Last Saturday evening when Gary Brennan stood on the steps of the Hogan Stand, it served as a reminder of another fact of the county he represents so well.
Twenty-one years earlier from the same spot, Anthony Daly gave one of the most celebrated speeches in GAA history, encapsulating the passion and craving of a people. It wasn’t a line Daly could quite have worked into his speech that day, nor would it have been appropriate for Brennan to reference in any way Daly’s address, given this was still ultimately only a Division Three league final. But the genuine delight and pride that was palpable in Croke Park on Saturday underlined that in Clare they not only love their hurling and their traditional music, but in large pockets of it, they love their football as well.
This quiet, incremental, but undoubted progress they’ve been making can be attributed to the appointment of a man who embodies that love of a game and a county. Colm Collins has been one of the lowest profile managers Clare have had this past 25 years. After the messianic effect that John Maughan had, the county continuously turned to big-name, Celtic-Cross-jangling appointees to work a similar kind of miracle, not least because the Mayo man’s immediate successor, John O’Keeffe, did such a manful job of retaining the county’s standing as a top-12 team. But it didn’t work for or with John Kennedy, and more spectacularly, Páidí and even Micko.
In Collins they found someone who personifies the soul of Clare football; born and reared in the football hotbed that is Kilmihil, then spreading the gospel in new territory in Cratloe. For Collins, the Clare gig was no stepping stone or stepdown or consolation prize. It was the ultimate, though now he’ll invariably be linked to future vacancies within a two-hour orbit of his Cratloe base.
For seven years Clare had been vying to get out of Division Four, only to regularly fall at the last hurdle. Collins changed the narrative: ‘Lads, let’s try and get back to being a top-16 county like we were in the ’90s’. By reaching for the stars they hit the moon in his first season — and they’re within reach of the stars now.
What this team now needs is a championship moment. Munster, you’d have to think, is still too far a stretch to provide something a la ’92 or ’97 and Martin Daly’s famous goal. Even a certain qualifier, a second-round game against the loser of the probable Monaghan-Donegal showdown, would still likely be beyond them. But to beat a now fellow Division Two county, say a Meath, or even better, a neighbouring Galway, would be the kind of scalp they’d relish as well as need.

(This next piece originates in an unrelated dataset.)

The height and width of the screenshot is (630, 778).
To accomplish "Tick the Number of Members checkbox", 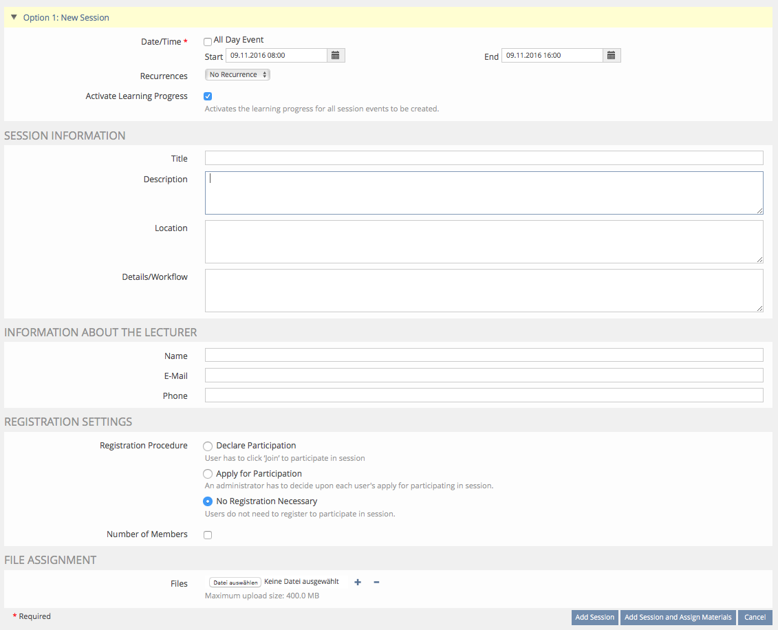I will [x=208, y=535].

In Gary Brennan they have the most complete footballer operating outside the top six counties and someone who would grace any of that six. But there’s so much more to them than him. The achievement of Collins has been to rejuvenate veterans like David Tubridy and bring through bold, brave talents like Pearse Lillis and Killian Sexton. The recruitment of Shane McGrath and Pat Burke and the Clare diaspora in Dublin was as much in the romantic spirit of Mary Robinson as the hard-nosed pragmatism of Jack Charlton. More, he’s made some inspired backroom appointments. In the autumn of 2013 he snapped up Paudie Kissane before the Clyda man had even officially retired or been retired with Cork.
Kissane would only stay one season with Clare but was pivotal to the Collins project in helping win promotion from Division Four. This autumn Collins looked not to the obvious and traditional posts of Cork and Kerry for a coach, but to Dublin, a measure not just of the current power base of Gaelic football, but his lateral thinking.

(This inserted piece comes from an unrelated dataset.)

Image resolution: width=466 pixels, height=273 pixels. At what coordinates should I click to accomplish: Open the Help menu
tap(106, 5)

He identified Mick Bohan as another member of the Clare diaspora and someone whose skills work with the likes of Paddy Andrews and exposure to the Jim Gavin regime was just what Clare needed.
Bohan’s work on the training ground was evident last Saturday night. This wasn’t a Clare team trying to squeeze out a win along the lines of 1-14 to 1-12. They were happy to engage in a shootout. In doing so they put up a score of 2-17, in keeping with tallies like the 1-20 they racked up against Longford last month.
They’re not going to get too far ahead of themselves, though. Even before Saturday’s game, Collins was telling the local press that May 29 against Limerick was the date foremost in his mind. It wasn’t to give his players a safety net in case they lost to Kildare, more to keep them grounded when they’d win.
Most inter-county managers these days are white-collar workers. Collins was a teacher for a few years, but for the last 20 has been installing as well as supplying hardwood flooring. Even now the voice greeting on his phone is “Eh, this is Colm from Acorn Hardware Floors”. No hint that he’s the county manager. No hint of pretension.
And no better man to keep his players grounded, yet improving and dreaming.